--- PROBLEM STATEMENT ---
Across the entries below, please work out how many lines contain the string "computer" and give only the number.

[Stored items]
-------
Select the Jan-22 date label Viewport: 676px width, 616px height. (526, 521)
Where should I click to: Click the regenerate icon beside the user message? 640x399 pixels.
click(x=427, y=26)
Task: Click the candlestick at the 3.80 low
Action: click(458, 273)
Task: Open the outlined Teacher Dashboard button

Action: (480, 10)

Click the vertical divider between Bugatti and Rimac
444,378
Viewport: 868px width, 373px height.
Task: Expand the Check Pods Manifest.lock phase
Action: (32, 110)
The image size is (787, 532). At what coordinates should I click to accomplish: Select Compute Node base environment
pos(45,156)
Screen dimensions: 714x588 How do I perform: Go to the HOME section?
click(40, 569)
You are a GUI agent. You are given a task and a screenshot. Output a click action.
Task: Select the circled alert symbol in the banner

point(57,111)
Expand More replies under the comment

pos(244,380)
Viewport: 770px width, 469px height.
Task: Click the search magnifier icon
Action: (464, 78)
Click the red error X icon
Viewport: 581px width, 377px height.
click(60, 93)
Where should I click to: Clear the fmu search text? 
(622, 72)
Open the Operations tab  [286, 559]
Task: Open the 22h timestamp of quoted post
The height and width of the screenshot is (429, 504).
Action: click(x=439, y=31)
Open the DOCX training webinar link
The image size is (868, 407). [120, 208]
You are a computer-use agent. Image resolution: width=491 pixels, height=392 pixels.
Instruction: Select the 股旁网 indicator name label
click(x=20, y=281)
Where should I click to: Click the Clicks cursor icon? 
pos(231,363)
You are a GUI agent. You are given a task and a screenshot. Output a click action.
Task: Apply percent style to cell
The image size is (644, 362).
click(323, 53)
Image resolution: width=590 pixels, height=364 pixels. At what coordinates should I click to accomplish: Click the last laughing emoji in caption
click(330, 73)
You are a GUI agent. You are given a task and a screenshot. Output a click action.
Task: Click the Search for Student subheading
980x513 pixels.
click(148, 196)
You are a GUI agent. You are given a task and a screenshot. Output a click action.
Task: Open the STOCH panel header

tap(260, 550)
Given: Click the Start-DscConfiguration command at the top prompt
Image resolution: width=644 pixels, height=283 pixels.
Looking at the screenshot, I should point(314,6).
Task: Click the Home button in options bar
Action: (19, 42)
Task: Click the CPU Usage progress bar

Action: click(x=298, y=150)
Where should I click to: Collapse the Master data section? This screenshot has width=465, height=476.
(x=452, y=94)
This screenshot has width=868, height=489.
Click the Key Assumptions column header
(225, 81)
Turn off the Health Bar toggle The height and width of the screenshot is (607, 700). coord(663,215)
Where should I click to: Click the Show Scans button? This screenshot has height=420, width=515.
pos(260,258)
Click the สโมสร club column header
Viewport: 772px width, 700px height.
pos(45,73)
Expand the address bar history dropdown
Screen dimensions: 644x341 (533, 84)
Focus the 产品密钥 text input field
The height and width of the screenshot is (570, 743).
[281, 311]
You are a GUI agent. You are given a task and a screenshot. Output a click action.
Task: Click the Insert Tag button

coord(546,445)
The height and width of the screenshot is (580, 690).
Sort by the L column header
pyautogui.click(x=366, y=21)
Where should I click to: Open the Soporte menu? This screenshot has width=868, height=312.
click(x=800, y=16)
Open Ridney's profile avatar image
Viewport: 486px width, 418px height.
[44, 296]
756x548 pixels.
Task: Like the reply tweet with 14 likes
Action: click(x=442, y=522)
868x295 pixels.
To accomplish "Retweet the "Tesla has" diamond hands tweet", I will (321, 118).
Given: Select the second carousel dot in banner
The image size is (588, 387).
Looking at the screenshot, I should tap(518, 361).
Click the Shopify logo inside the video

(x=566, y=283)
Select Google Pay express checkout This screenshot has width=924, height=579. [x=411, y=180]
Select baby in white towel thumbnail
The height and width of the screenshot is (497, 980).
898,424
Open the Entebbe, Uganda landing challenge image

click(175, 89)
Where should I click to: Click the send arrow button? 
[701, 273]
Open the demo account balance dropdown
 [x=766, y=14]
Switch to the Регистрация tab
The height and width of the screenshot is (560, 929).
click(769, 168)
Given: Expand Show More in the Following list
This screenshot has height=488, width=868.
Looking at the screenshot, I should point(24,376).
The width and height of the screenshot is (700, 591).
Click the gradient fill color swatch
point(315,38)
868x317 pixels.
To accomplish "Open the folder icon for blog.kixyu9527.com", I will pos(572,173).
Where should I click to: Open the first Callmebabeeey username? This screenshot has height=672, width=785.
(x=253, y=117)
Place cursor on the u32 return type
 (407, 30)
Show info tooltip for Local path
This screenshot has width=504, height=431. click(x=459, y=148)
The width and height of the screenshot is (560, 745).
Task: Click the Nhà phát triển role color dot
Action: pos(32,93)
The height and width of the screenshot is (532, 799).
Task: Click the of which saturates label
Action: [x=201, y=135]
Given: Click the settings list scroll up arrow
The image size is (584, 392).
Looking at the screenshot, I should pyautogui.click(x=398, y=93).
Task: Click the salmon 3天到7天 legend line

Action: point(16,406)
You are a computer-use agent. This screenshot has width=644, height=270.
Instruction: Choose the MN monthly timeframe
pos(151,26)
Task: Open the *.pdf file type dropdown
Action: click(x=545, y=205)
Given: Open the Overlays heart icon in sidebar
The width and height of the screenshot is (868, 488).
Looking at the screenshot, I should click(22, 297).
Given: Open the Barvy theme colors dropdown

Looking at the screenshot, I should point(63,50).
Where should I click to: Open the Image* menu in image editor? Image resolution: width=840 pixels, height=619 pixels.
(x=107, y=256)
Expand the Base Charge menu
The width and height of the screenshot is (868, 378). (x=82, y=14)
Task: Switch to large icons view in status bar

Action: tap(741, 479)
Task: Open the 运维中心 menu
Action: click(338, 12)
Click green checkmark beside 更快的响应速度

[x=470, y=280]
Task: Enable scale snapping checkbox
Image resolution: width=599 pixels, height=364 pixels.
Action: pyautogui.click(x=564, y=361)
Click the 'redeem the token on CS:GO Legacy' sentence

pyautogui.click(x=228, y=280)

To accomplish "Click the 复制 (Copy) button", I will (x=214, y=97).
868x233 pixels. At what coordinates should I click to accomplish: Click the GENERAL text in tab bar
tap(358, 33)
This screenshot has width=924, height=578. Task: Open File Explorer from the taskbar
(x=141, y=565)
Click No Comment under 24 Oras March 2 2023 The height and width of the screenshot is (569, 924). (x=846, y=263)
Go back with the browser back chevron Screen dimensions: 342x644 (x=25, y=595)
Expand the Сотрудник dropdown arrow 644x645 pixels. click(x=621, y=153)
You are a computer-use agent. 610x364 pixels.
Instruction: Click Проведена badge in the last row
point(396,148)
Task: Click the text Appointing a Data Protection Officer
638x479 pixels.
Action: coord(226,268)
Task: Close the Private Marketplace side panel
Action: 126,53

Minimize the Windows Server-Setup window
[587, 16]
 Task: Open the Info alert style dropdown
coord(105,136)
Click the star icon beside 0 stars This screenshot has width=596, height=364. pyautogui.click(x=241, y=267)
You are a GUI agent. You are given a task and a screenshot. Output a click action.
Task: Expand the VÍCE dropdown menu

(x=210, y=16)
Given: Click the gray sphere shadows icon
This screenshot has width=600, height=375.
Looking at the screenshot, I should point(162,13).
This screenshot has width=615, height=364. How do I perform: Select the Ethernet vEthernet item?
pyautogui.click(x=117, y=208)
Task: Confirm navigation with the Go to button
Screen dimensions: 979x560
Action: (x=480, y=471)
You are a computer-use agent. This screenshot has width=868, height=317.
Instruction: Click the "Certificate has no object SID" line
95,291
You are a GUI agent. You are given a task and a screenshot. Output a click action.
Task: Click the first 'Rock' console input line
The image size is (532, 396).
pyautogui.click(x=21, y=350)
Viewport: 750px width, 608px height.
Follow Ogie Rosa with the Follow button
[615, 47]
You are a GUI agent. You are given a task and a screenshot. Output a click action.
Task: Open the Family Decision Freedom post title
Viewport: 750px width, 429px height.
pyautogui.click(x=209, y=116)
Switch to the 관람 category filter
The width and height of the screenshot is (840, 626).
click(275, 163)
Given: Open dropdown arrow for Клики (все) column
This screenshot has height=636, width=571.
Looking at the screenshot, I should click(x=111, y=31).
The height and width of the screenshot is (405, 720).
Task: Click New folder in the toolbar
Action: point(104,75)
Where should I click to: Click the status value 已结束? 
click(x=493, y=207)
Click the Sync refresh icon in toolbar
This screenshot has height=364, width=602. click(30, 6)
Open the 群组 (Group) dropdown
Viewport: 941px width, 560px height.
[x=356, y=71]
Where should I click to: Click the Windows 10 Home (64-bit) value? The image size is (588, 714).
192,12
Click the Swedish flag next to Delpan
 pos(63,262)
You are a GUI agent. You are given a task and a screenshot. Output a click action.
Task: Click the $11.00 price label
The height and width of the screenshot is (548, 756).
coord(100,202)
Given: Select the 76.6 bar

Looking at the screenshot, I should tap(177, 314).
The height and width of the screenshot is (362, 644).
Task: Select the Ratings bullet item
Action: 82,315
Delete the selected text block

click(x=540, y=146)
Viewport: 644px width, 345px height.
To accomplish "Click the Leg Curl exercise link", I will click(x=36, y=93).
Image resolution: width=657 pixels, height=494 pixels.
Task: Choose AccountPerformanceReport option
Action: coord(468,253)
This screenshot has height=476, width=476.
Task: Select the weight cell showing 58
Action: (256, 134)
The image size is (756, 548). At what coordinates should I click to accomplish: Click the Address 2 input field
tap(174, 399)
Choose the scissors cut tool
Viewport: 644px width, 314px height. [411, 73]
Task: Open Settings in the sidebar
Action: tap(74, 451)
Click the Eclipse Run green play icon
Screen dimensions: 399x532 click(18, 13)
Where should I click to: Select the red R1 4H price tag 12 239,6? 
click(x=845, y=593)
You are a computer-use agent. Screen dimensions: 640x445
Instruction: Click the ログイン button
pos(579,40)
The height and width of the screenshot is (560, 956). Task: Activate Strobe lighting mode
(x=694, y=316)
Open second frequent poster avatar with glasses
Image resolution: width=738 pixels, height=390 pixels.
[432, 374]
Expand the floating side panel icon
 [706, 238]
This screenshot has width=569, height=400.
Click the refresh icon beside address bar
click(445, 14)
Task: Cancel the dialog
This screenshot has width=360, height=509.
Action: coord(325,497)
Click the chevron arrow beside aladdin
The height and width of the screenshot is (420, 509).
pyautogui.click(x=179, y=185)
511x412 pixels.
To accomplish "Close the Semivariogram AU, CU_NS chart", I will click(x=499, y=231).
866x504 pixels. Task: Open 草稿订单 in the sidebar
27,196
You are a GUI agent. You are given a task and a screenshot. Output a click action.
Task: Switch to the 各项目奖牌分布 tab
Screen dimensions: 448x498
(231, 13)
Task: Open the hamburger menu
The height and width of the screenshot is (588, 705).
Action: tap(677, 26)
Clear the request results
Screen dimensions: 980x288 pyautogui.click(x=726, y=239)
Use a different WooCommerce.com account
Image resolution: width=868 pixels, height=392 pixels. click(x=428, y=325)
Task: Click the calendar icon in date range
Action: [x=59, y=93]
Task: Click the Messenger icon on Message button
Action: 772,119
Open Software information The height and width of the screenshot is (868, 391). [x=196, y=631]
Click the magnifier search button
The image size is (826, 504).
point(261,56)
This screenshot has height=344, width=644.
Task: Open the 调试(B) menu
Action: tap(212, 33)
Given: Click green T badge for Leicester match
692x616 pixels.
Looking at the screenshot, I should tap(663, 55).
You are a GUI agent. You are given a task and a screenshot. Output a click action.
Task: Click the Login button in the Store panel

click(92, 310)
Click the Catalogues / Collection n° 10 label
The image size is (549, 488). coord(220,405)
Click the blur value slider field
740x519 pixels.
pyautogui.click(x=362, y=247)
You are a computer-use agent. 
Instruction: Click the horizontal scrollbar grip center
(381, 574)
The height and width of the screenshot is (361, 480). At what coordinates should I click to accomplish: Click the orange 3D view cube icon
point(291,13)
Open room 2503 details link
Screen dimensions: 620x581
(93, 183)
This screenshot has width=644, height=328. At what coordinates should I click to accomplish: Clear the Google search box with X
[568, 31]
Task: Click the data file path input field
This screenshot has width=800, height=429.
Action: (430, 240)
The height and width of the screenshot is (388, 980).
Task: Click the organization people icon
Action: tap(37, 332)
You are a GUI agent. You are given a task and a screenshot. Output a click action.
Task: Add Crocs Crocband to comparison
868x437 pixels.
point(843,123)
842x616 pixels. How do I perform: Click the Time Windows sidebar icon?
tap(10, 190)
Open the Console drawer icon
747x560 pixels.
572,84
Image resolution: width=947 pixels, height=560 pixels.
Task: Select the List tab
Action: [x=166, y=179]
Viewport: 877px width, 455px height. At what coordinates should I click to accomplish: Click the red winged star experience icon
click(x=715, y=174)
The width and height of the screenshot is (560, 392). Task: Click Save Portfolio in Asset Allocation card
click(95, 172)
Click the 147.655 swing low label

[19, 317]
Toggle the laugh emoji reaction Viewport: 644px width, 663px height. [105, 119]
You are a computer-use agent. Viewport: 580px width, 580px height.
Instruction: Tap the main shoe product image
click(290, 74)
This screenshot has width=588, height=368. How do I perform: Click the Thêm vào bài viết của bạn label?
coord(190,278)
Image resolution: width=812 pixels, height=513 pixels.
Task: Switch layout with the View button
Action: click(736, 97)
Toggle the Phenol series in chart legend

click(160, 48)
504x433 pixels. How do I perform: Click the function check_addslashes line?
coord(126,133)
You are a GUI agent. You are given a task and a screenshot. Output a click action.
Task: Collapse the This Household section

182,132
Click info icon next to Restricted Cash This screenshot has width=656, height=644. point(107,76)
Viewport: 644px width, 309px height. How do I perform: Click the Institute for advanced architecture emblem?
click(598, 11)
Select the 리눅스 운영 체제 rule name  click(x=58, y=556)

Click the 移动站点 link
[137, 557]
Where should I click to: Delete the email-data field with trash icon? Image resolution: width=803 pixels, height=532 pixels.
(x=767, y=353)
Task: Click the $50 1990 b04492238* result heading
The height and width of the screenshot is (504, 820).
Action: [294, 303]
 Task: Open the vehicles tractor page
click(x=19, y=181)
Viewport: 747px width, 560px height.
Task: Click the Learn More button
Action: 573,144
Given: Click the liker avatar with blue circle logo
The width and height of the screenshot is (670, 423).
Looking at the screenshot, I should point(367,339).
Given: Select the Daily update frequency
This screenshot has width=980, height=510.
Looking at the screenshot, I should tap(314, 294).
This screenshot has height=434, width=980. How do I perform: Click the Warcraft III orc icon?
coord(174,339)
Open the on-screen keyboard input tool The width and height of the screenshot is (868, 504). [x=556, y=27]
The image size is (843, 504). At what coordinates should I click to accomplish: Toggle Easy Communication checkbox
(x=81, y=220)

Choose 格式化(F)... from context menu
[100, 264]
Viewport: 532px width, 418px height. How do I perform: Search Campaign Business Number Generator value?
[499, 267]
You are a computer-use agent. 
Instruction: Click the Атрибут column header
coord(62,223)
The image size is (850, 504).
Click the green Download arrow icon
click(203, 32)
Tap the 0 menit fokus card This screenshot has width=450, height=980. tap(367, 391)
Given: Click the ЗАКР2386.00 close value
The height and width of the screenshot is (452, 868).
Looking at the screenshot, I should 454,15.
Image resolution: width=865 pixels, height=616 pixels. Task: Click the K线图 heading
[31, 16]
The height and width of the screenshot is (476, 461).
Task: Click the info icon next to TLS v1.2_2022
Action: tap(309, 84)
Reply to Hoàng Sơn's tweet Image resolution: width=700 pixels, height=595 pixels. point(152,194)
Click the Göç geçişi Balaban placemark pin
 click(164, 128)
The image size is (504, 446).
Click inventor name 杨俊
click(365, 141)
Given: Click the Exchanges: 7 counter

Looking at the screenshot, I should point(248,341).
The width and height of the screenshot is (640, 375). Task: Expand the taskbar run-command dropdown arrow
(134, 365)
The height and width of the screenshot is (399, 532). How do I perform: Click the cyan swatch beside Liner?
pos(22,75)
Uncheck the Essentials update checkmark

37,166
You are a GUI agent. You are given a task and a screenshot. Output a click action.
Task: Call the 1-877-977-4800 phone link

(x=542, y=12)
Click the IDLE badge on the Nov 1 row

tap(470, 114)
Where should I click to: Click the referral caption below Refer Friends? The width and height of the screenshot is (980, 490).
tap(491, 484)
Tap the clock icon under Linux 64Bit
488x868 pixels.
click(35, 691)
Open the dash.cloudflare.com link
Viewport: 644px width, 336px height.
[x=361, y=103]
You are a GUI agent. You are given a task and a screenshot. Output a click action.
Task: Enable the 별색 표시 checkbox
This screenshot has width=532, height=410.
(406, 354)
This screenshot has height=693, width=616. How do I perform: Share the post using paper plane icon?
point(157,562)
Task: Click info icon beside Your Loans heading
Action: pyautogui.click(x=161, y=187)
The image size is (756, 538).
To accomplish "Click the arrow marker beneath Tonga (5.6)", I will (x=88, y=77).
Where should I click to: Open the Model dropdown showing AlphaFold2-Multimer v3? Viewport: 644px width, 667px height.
-------
--- EXERCISE ANSWER ---
8